Everyone knows that the industrialized world consumes more of the Earth's materials than developing or 'third world nations.' Yet many people do not even consider that what we do to hurt the environment hurts the entire planet and at a significant economic cost to the poorest of the poor. Looking at vaguely we can say "yeah yeah, right" but when you add up the numbers, the problem is extremely serious. That was what researchers at UC Berkeley set out to do.

From NBC11:

The study examined the impacts of the expansion of agriculture, deforestation, overfishing, loss of swamps and ozone completion from 1961 to 2000.

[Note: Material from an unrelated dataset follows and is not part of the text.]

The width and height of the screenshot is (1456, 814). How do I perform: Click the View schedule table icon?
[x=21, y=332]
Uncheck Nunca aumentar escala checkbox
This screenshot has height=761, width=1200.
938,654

When all these impacts are added up, the portion of the footprint of high-income nations falling on low-income countries is greater than their entire financial debt, or about $1.8 trillion, according to lead researcher Thara Srinivasan."

At least to some extent, the rich nations have developed at the expense of the poor and, in effect, there is a debt to the poor," said coauthor Richard B. Norgaard, an ecological economist and UC Berkeley professor of energy and resources. "That, perhaps, is one reason that they are poor. You don't see it until you do the kind of accounting that we do here."

And that is merely a conservative estimate, the true cost could be far higher. What we do here affects us all, and that isn't merely about being good stewards of the environment, it hurts economies world-wide.